Microsoft Fabric Project Advice: Getting into the Thick of It

Paul Turley

1 year ago

Hello, friends. I’ve spent the past few months working with several new Fabric customers who were seeking guidance and recommendations for Fabric architecture decisions. What have we learned about using Fabric in enterprise data settings in the past 11 months? This post covers some of the important decisions points and Fabric solution design patterns.

Much of the industry’s experience with Microsoft Fabric over the past several months has been at a high-level as organizations were dipping their toe in the pool to test the water. So far, our Data & AI team have assisted around 50 clients with Fabric projects of various sizes. We have also implemented a handful of production scale projects with enterprise workloads, comparing notes with community leaders and the product teams who develop the product. What lessons have we learned?

Choose your metaphor: Peel the onion, dip your toe in the pool… we are all learning as we go and approaching Microsoft Fabric a little at a time but now getting into the thick of it as the platform approaches one year since GA release. The primary interest for Fabric by far is modernizing an organization’s data warehouse for analytic reporting. Fabric offers other workloads like streaming data, event alerting, and data science but these are secondary interests for most of our clients.

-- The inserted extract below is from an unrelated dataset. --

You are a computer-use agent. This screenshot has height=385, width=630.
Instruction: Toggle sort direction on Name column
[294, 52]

With the focus on modern data warehouse, Lakehouse architecture and analytic reporting, best practices are emerging, and critical lessons are being learned. Part of my job is to lead presentations, architecture reviews, and workshops with company leaders about the benefits of Microsoft Fabric. After dozens of these sessions, we have a much better idea about the right fit for Fabric and how to approach planning for successful adoption.

Embrace OneLake

Fabric is based on the premise that data should be accessible from one unified data storage platform. OneLake is literally one place to securely manage all data where it can be available to any asset within Fabric. Behind the scenes, OneLake uses Azure Data Lake Gen2 Storage, but you won’t see it in your Azure tenant, and you don’t even need an Azure services account to use Fabric. It’s easy to move data into OneLake and easy to access it without complicated drivers and APIs. The OneLake paradigm doesn’t even require that you make a copy of source data files. Shortcuts allow file-based data to remain at the source and provide “virtual copies” that appear as files and tables in a fabric Lakehouse. Shortcuts can be created for Amazon S3 buckets, GCS and S3 compatible services. There are hundreds of connectors, and the list of connectivity options will continue to grow but you should test and validate any unknown data sources. Data hosted behind private network endpoints may be accessible, but some require firewall configurations and virtualized connectors.

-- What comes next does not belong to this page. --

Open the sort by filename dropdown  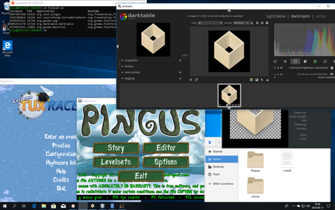point(241,23)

You can create shortcuts to many types of files stored outside of Fabric OneLake which then show up as a virtual table in a Lakehouse. A prime example of the Onelake shortcut concept is in a new feature for developers who use Azure Databricks to store their data. Rather than copying data from a Databricks catalog, an Azure Databricks mirror makes the entire catalog appear as if it were in Fabric, allowing efficient Direct Lake semantic models to be created without importing any data.

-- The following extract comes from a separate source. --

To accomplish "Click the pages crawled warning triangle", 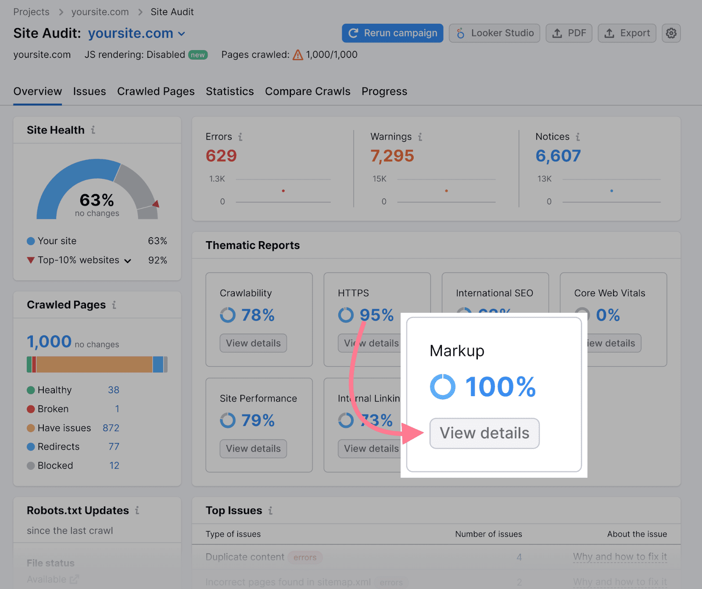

I’ve talked to IT professionals who were deeply committed to data lake or data warehouse platforms hosted in AWS. They had the idea that Fabric would be a good choice to transform data and then push it back out to their external data product for use with other tools outside of Fabric. That just didn’t make sense. The goal is to simplify your data platform and not to add yet another set of tools. Moving data between clouds can be slow and inefficient. Fabric is not a data transformation tool optimized to push data into another platform like Snowflake or AWS Redshift.

Advice:
Embrace Fabric. If your organization has already committed to using a competing cloud platform, data warehouse and ETL toolset; make sure Fabric is right for you. Fabric tools can easily consume data from many external sources, but you should commit to a data platform and use the tools optimized for it to run efficiently.

Choose Your Data Engine

Fabric includes two data compute engines: Spark and SQL for the Fabric warehouse. you can effectively use both, but many shops will lean toward one or the other. If you are a SQL Server shop and most of your developers are accustomed to writing TSQL queries, creating stored procedures and DDL code for database management… great. Use a Fabric data warehouse in your gold layer and manage your heavy ETL work using TSQL. If your developers prefer Python and you are more comfortable managing data in the less-structured data lakehouse environment, use a Fabric Lakehouse with Spark notebooks.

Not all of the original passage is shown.